And she could deal with Michael, if that’s what the man wanted. Heck, she’d be crazy not to take him up on his offer. And how dangerous could it be to mess up the sheets with him? She was made of stern stuff. Her heart could handle a flaming affair as long as she knew from the beginning that it wouldn’t lead to anything permanent.
Libby opened the towel on her knee and pulled out a half-melted ice cube. She popped it into her mouth and crunched it between her teeth, wondering if the wood fire was getting out of control or if just the thought of getting naked with Michael MacBain was making her hot.
A knock sounded on her kitchen door, and Libby stilled in the act of popping another ice cube into her mouth. Oh, Lord, it had better not be him, she thought. She wasn’t ready to face Michael so soon. Not when her thoughts of having an affair with the man were probably written all over her face.
“Hello, the house!” came a booming shout, accompanied by another, more violent knock.
“I’m coming,” Libby hollered back, getting up from the chair and limping into the kitchen. She tossed her towel of ice into the sink as she walked by but stopped to peek through the sheer curtain before opening the door.
There was a very large man standing on her porch, with wild, graying auburn hair and a beard that looked bushy enough for birds to nest in. He was glaring at the window as he knocked again, rattling the entire door on its hinges.
Libby pulled the curtain aside and smiled back. “Can I help you?” she asked.
The man’s glare disappeared along with his eyebrows into his hairline, when he realized that he had to look down to see her.
“My name’s Ian MacKeage, Miss Hart,” he said in a gruff and barely understandable Scottish accent as he attempted to soften the harsh planes of his face with a smile. “I’ve brung ya the hens young Robbie asked for.”
Libby immediately recognized the name and opened the door.
“What hens?” she asked, stepping onto the porch when he stepped back.
The man’s chin dropped to his chest, his eyebrows rose out of sight again, and he just stood there and stared at her.
“Where’s the rest of ya?” he asked, only to snap his mouth shut and duck his suddenly red face. “I… I’m being sorry for saying so, lass, but you’re a might tiny thing, and I… I… ” He snapped his mouth shut again and rubbed his beefy hand over his face, as if he could scrub away his words.
Libby was beginning to wonder if she had moved to the land of giants. Ian MacKeage, for all his advancing years, was a brute. He stood a good foot taller than she did, but most of his size was made up of broad shoulders, massive arms, and an impressively large barrel chest.
“I’m sorry,” he said again. “It’s just that I was expecting someone a bit, well… ” He smiled and shook his head.
“Has Michael seen ya yet?”
Libby wasn’t above a good joke, even when she was the brunt of it. “He wanted to throw me back into his pond so I could grow bigger,” she told Ian, enjoying his shocked expression.
“Michael would never do nothing like that, Miss Hart,” he quickly defended. “The boy’s got more manners than that.”
Boy?

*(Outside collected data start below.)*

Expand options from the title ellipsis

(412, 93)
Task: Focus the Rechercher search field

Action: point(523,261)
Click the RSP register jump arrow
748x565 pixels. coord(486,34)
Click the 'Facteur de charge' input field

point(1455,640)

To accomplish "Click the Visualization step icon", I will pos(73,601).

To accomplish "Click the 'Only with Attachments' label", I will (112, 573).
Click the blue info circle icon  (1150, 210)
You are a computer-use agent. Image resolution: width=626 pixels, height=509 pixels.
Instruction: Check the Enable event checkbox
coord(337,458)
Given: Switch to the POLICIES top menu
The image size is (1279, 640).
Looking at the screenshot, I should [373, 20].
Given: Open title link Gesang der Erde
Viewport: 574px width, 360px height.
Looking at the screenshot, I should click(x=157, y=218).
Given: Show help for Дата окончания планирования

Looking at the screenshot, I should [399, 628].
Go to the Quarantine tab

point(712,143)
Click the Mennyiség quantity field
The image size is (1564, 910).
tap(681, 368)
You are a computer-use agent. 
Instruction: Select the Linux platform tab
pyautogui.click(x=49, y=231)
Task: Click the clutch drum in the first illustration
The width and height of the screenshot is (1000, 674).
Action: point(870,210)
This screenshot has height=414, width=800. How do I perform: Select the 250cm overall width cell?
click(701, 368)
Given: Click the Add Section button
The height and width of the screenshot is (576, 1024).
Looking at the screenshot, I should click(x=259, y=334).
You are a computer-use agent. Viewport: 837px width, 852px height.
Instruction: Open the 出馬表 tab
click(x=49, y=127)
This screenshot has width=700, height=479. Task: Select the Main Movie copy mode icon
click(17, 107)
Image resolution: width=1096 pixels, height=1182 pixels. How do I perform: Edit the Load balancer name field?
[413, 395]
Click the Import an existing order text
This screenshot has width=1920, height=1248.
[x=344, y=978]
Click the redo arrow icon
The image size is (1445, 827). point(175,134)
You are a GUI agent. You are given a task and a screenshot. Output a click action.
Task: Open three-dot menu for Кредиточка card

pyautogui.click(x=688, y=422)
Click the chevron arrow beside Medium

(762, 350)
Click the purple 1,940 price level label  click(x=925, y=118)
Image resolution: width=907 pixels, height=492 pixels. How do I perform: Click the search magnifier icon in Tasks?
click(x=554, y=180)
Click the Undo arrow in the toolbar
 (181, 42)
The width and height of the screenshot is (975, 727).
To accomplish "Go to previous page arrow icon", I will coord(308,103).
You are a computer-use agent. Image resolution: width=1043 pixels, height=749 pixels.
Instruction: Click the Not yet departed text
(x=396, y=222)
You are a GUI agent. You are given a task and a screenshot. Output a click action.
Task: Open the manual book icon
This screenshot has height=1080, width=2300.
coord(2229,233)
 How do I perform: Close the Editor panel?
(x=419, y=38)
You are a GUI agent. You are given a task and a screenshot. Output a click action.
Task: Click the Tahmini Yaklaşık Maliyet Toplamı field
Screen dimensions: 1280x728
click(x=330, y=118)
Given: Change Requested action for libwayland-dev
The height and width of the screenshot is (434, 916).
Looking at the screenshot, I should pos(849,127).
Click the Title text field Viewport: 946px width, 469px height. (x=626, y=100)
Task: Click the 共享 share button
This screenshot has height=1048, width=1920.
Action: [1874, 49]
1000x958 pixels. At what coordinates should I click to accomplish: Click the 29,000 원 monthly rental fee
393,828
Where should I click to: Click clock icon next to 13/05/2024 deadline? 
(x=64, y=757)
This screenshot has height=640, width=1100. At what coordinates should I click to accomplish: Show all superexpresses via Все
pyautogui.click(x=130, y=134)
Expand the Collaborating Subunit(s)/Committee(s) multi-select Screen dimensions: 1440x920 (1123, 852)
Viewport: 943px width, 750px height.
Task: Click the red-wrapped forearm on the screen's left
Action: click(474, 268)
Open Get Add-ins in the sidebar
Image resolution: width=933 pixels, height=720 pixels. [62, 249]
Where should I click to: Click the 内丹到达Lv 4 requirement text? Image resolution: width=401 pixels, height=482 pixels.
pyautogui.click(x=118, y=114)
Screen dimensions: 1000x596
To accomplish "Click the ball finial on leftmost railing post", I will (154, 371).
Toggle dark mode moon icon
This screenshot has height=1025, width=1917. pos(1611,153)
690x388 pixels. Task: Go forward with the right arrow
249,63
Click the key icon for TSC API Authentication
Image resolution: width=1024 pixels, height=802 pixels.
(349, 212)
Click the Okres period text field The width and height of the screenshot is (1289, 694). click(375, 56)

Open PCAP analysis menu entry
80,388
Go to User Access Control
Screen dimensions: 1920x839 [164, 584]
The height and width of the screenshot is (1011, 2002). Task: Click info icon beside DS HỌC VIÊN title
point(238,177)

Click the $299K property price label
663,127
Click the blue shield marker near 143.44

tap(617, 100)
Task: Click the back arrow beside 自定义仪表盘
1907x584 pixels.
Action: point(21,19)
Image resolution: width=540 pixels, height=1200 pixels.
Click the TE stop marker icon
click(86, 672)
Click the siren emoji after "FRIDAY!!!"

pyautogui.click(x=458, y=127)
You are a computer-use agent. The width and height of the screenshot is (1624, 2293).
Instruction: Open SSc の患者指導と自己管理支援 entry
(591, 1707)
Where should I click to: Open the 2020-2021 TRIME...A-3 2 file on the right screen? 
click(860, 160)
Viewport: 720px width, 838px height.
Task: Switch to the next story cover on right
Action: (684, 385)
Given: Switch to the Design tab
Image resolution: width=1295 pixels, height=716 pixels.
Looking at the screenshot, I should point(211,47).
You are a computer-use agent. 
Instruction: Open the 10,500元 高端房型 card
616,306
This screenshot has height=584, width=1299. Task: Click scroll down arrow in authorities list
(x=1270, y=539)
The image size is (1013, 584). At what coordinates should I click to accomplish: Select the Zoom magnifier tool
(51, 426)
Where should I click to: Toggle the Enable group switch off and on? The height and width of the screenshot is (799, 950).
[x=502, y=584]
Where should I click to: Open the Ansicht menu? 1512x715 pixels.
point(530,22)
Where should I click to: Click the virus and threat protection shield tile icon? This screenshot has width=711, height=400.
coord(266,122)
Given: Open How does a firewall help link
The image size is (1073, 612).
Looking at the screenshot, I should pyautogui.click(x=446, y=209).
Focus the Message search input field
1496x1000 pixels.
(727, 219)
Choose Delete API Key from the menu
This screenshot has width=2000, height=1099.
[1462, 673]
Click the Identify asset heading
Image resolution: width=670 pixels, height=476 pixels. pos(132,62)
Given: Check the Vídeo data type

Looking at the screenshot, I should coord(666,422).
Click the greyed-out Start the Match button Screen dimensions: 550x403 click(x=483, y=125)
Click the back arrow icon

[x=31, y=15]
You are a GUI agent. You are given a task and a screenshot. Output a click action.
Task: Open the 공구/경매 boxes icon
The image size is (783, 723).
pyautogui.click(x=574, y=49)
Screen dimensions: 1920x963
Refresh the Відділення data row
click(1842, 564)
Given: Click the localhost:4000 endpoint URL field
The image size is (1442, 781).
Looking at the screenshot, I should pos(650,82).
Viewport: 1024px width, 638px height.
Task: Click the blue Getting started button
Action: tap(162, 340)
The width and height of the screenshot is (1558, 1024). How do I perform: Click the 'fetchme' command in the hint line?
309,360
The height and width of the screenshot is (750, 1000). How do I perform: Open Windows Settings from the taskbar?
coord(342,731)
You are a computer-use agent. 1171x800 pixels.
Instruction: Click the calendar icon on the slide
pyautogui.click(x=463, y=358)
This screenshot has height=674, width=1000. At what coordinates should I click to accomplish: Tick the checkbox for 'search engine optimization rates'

Ian considered Michael a boy?
“What hens are you talking about?” she asked.
It took him a moment to realize she’d changed the subject. “Oh, the hens Robbie wanted for ya,” he said, waving toward his pickup truck. “He insisted on pullets, but I only had eight, so I threw in a few old ones to make up the dozen.”
“And a pullet is?” Libby prodded.
“A young hen. They were hatched this spring and have already started laying.”
“A dozen?” Libby repeated softly, only now realizing the implication of owning that many hens. “What am I going to do with a dozen eggs every day?”
Ian gave her an odd look. “Ya bake with them, woman. Ya make cookies and cakes and stuff.” His eyebrows lifted again when she didn’t readily nod agreement. “Ya mean ya don’t bake? Does young Robbie know this?”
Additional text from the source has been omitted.